> **Activities**:
A. Answer these questions about the Bolt comments thread:
(i) According to bobdenotter, what should "comments" be instead of part of the core?
(ii) What does GermanicWarWulf say would become possible if comments were stored in the Bolt database?
(iii) What three things does GwendolenLynch name as ways to get a grasp of extension building?
B. In the Bolt comments thread, list every activity that the site's members should be able to do, according to the opening post.
C. Pick up the forum thread about a commenting system for Bolt and continue it after its final sentence.

> **Excerpt to read**:
══════

My aims are fairly straight forward. I'm looking to create a fully open source, fully responsive site that's snappy to work with and enjoyable to use. One where my members can sign up, communicate, comment on articles, upload images to a gallery etc.

Hopefully Bolt will allow this.

I was reluctant to start this thread as I didn't want it to get in the way of development issues etc, but sadly the forum appears dead. Maybe that's something Bolt users can help to promote, or indeed to suggest other options.

bobdenotter commented 10 years ago

I'm not a fan of Disqus as an example and would love to use bolt to handle my comments.

I'm curious.. Why not? Is it just because it's not self-hosted, that it feels "out of your control"? I can imagine that being an issue, but apart from that, I think Disqus works pretty smooth. :-)

GermanicWarWulf commented 10 years ago

Hi Bob,

Basically I want to host everything myself. I like to be able to tweak things. Also, I know Disqus isn't likely to have any downtime, but it's always a possibility. Although I said I'm not a programmer, I can do basic things, and if the comments were stored in the Bolt database, I'd be able to display them however I wanted.

bobdenotter commented 10 years ago

That's undestandable.

I do think though that "comments" should really be an extension, and not part of the core. (basically: in my view it would have the same the current sitemap or simpleforms extensions). Bolt provides all the means to do everything a commenting system needs to do, including adding/updating the correct tables in the database. I just don't think I will do it, mostly because of available time. This might change sometime, though. If we ever have a client who needs this functionality, these things tend to get bumped to the front of the queue. No promises, though! :-)

GermanicWarWulf commented 10 years ago

I agree with it needing to be an extension.

I would have a bash at it myself, although I'm not sure where to start. I've had a look through the documentation, but most of it is like a foreign language to me.

Anyway, thanks for your time.

GwendolenLynch commented 10 years ago

TBH, the best place I found to get my head around it was reading through existing extensions first, then building a simple template and also looking though pull requests as they tend to mention what/why is the change...

Seriously, there is some elegant stuff in there if you look and take some time to understand, and for PHP code that is saying something ;-)

══════

Dataset items:
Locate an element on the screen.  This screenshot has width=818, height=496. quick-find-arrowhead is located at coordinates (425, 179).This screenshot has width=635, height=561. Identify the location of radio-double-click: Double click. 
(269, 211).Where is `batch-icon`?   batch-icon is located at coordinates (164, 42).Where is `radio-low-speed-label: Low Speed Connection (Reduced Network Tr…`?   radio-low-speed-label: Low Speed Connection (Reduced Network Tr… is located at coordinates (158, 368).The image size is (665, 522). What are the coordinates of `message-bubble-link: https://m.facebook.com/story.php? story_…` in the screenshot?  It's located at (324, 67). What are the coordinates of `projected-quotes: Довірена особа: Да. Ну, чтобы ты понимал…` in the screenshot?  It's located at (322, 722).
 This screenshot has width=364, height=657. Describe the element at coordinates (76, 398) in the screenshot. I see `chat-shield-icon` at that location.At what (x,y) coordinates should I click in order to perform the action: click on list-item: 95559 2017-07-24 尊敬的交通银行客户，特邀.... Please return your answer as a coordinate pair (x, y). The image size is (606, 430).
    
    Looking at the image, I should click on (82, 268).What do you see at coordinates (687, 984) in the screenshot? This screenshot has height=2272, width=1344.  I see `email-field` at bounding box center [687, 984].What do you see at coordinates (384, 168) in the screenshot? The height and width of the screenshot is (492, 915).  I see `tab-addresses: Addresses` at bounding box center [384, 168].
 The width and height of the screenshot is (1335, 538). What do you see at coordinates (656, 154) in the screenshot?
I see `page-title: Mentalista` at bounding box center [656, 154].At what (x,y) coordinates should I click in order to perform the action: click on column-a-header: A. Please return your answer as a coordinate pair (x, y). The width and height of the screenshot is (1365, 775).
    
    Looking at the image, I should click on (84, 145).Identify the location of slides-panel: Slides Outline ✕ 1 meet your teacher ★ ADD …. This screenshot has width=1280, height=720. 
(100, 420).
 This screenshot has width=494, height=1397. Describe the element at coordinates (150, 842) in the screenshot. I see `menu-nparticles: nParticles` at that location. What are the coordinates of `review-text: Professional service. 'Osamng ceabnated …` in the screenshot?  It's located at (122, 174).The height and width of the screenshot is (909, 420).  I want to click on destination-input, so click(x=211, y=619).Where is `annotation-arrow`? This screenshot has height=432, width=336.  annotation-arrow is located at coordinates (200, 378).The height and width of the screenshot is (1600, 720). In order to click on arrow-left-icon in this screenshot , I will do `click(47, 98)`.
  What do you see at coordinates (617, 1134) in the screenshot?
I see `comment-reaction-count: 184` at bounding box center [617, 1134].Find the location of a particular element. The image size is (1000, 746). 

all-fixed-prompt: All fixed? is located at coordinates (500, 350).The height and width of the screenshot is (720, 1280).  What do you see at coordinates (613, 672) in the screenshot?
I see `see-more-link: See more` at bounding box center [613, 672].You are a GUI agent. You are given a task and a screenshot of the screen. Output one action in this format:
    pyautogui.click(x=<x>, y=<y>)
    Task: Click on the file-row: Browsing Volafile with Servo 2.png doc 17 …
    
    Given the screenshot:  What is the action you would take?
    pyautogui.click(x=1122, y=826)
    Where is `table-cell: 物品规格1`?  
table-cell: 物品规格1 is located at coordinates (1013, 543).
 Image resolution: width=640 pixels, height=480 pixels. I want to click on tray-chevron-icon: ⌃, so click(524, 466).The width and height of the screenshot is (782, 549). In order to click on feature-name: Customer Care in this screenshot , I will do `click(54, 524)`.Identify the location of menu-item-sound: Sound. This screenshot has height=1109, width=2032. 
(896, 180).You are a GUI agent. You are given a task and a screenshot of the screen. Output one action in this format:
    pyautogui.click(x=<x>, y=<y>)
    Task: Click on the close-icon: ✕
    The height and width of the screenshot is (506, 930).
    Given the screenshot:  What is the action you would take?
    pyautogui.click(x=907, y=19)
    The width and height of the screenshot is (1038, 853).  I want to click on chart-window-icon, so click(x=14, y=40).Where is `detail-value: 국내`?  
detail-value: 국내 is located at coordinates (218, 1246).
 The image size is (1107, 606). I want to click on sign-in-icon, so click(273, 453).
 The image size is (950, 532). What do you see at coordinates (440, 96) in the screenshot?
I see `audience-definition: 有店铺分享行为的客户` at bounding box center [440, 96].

══════

> **Task responses**:
A.
(i) An extension.
(ii) Displaying the comments however GermanicWarWulf wanted.
(iii) Reading through existing extensions first, building a simple template, and looking through pull requests.

B. sign up; communicate; comment on articles; upload images to a gallery

C.
GermanicWarWulf commented 10 years ago

Yeah I have been looking through the extensions, but it's still not totally clear. I think it would be more beneficial if there were more basic examples, like an example that just shows you how to write something to the DB, and then read from it and display that data. If there were more simple examples like that, I'd understand it more, especially if there was ample commenting in the code to explain things.

E.G, I noticed this snippet today, but there is no documentation as to where to look up things like if app.users.isAllowed - For an idiot like me, where is this documented?

{% if app.users.isAllowed('contenttype:%contenttypeslug%:edit:%id%'|replace({'contenttypeslug': record.contenttype.slug, '%id%': record.id})) %}
    <a href="{{ url('editcontent', {contenttypeslug: record.contenttype.slug, id: record.id}) }}">Edit</a>
{% endif %}

Thanks.

GwendolenLynch commented 10 years ago

Twig documentation... Bolt is built on Symfony and Twig. If I am in a .twig file and don't understand the way forward — for example for loops — I have been Googling "twig for loop" and the docs come up :-)

WaffleOrders is a good sample example of how to use extension specific tables.

For idiots like me (too), more of it still needs to be written I guess ;-)

bobdenotter commented 10 years ago

Check out the 'WaffleOrders' extension for a good example of an extension that does stuff with the database. Also, read these two pages:

GermanicWarWulf commented 10 years ago

Thanks for the info. I think I'm slowly learning. I've started with the Twig basics and have added a snippet to the snippets site. Let me know if there's anything wrong with it.

http://snippets.bolt.cm/snippet/3TDXG

bobdenotter commented 9 years ago

Closing this. If this remains an issue, feel free to re-open it.